Thursday, 5 September 2019

Perbandingan Rasis di Indonesia dan Afrika Selatan


oleh Tom Finaldin


Bandung, Putera Sang Surya
Soal rasisme memang hingga hari ini terus terjadi pada berbagai belahan dunia ini. Saya sendiri pernah jadi korban sikap rasis, beruntung Allah swt memberikan saya pengetahuan yang bisa membalikkan keadaan. Sedikit ceritera soal diri saya. Beberapa tahun lalu ketika ramai sekali ribut soal gerakan Isis yang bebarengan dengan pemilihan walikota London, Inggris, ditambah huru-hara Brexit, seorang ateis London bertanya kepada saya soal pakaian hijab bagi perempuan muslim Indonesia. Ngobrolnya sih pake bahasa Inggris, tetapi saya terjemahkan saja di sini.

            Saya menjawab pertanyaan dia dengan jawaban sangat sederhana, “Pakaian hijab itu untuk melindungi perempuan dari pandangan syahwat pria-pria yang berlebihan.”

            Si Ateis membantah, “Kalau begitu, kalian curang. Kalian menyiksa wanita seperti itu gara-gara para lelaki kalian sangat lemah, tidak bisa menahan hawa nafsunya.”

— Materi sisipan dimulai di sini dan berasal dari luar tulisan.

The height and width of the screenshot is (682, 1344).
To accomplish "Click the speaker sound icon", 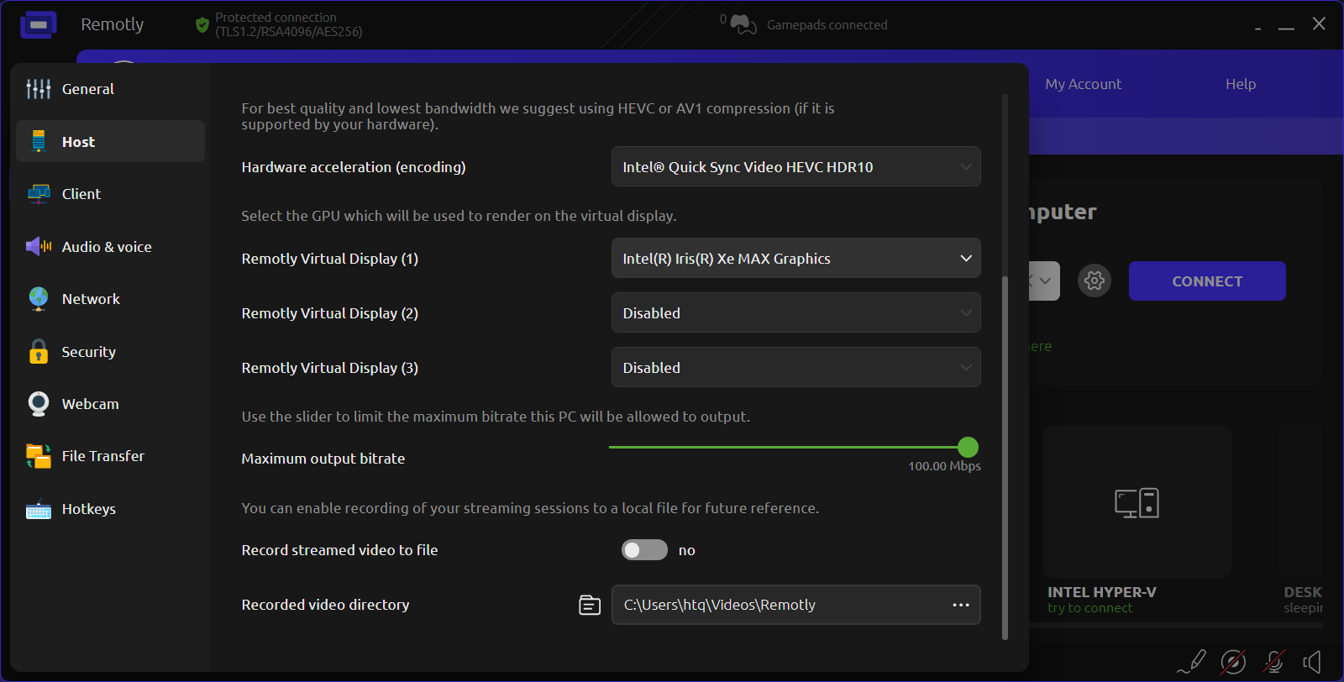I will coord(1312,662).
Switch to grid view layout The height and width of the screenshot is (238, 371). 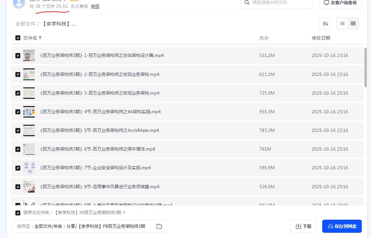(353, 24)
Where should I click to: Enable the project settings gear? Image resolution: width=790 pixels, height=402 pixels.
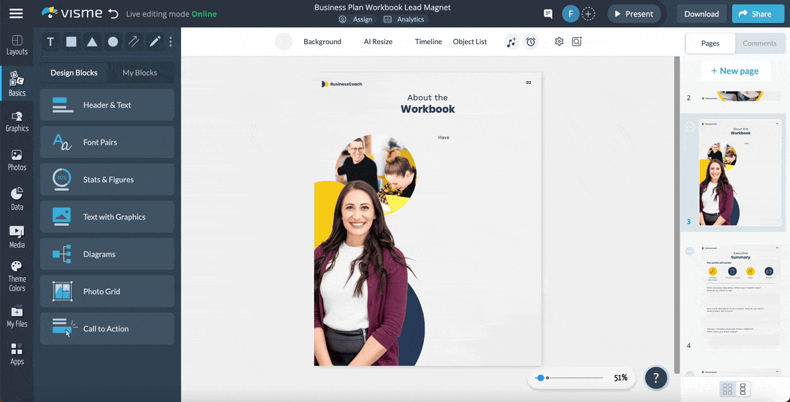558,41
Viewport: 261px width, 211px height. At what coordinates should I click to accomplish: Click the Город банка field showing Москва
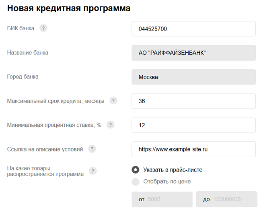[x=193, y=77]
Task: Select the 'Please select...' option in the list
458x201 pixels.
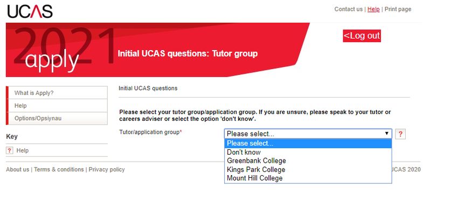Action: [308, 143]
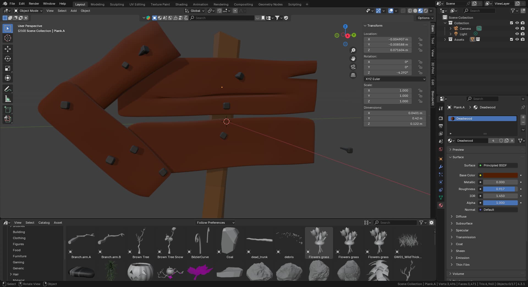Hide the Camera object in outliner

517,29
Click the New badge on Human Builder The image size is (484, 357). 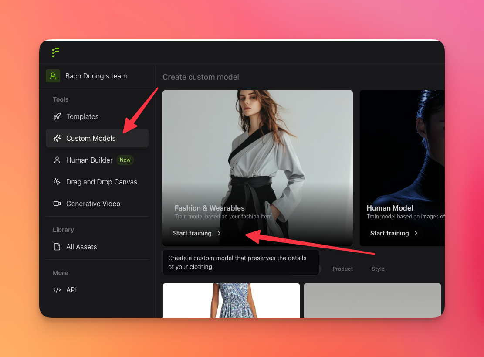coord(125,160)
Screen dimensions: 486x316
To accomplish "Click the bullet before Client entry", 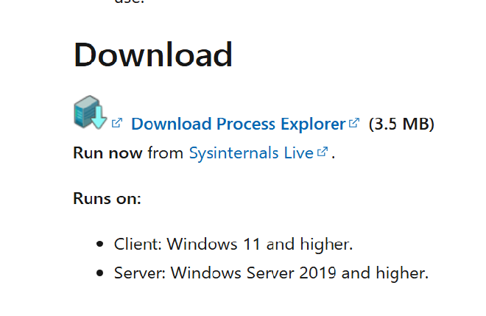I will click(100, 244).
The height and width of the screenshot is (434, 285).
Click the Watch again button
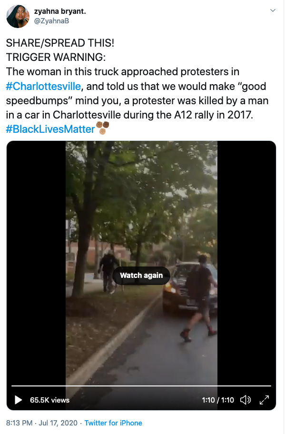tap(141, 276)
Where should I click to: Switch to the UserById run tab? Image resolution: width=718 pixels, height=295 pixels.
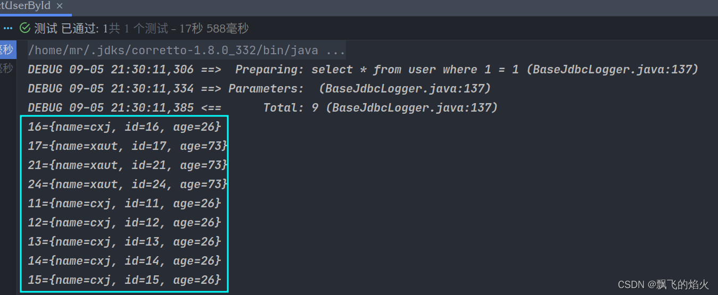(x=26, y=6)
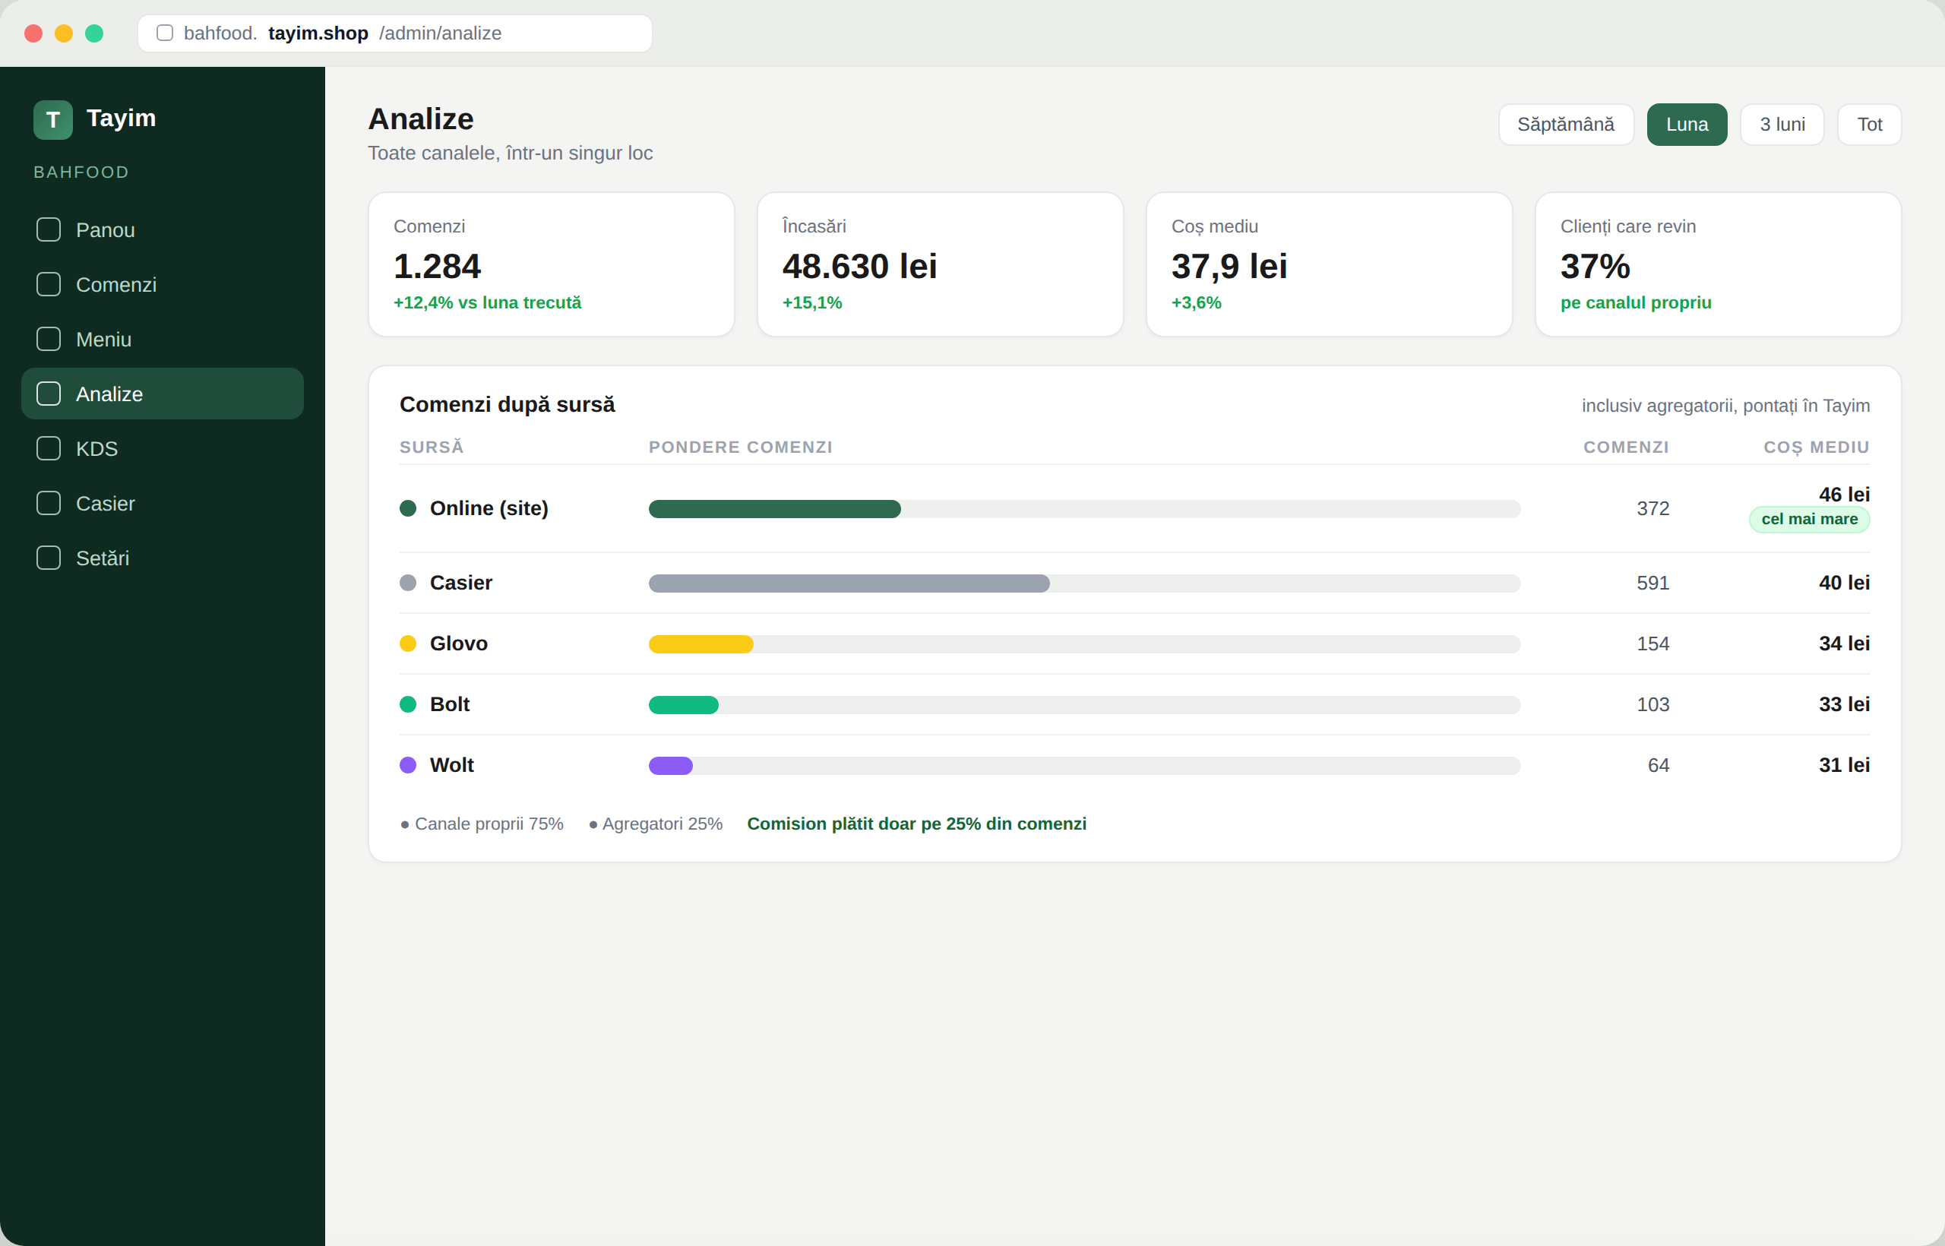Click the commission note link text
The height and width of the screenshot is (1246, 1945).
click(x=917, y=824)
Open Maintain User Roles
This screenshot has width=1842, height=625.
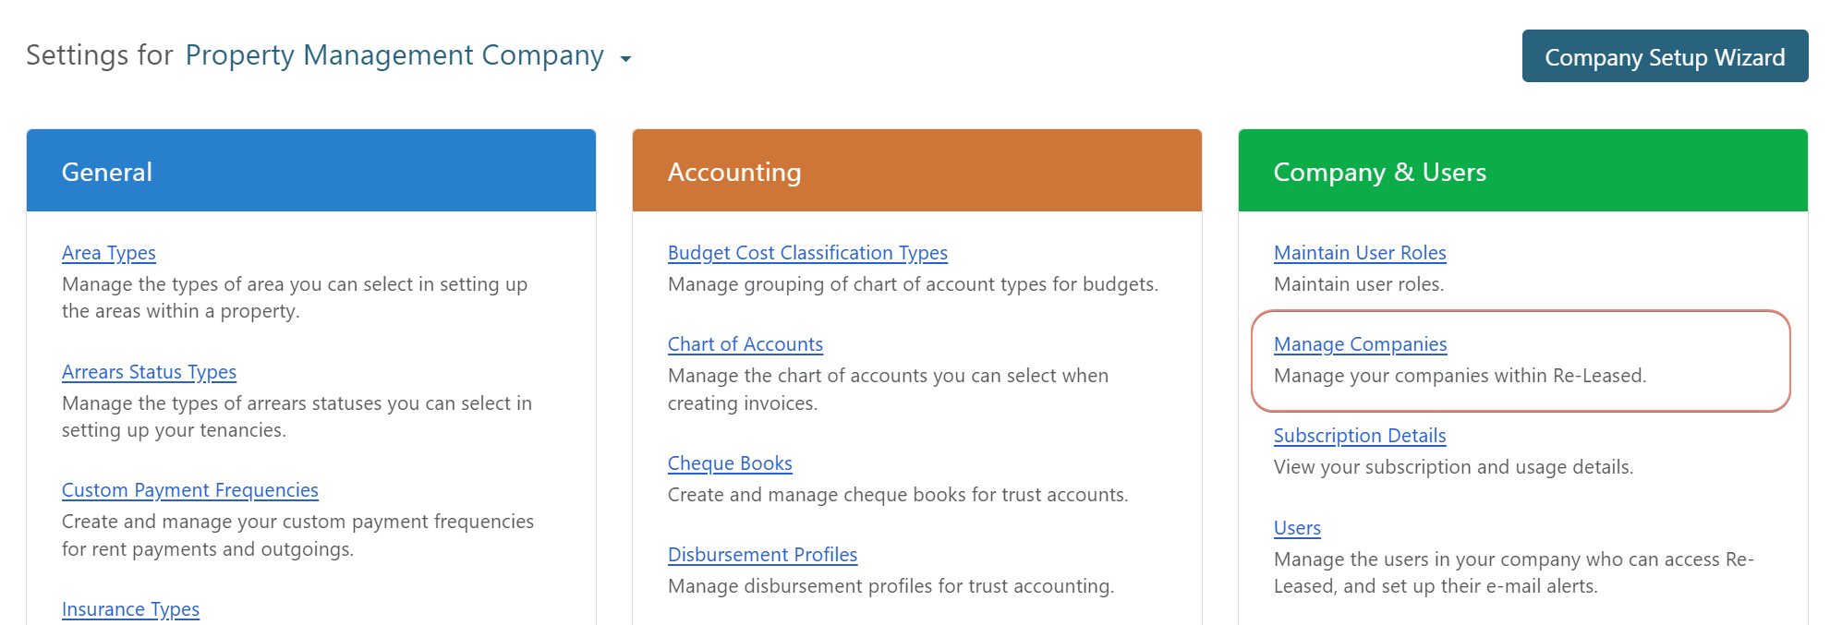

            Agak emosi juga sedikit saya atas bantahan Si Ateis, saya tantang saja sekalian dia, “Mau bukti? Kita berbicara data saja. Kamu bawa data kasus perkosaan dan pelecehan seksual di Kota London. Aku bawa data kasus perkosaan dan pelecehan seksual dari Poltabes Bandung. Kita lihat mana kota yang lebih banyak kasus perkosaan dan pelecehan seksual itu. Kalau kasusnya lebih banyak di Bandung, kamu benar. Kalau kasusnya lebih banyak di London, aku yang benar.”

            Si Ateis tidak berani berbicara data. Malahan, dia menjawab dengan kalimat yang rasis dan merendahkan saya.

            Dia bilang, “Kamu tidak pantas berbicara denganku. Kamu hanya manusia yang berasal dari dunia ketiga. Kamu tidak selevel denganku.”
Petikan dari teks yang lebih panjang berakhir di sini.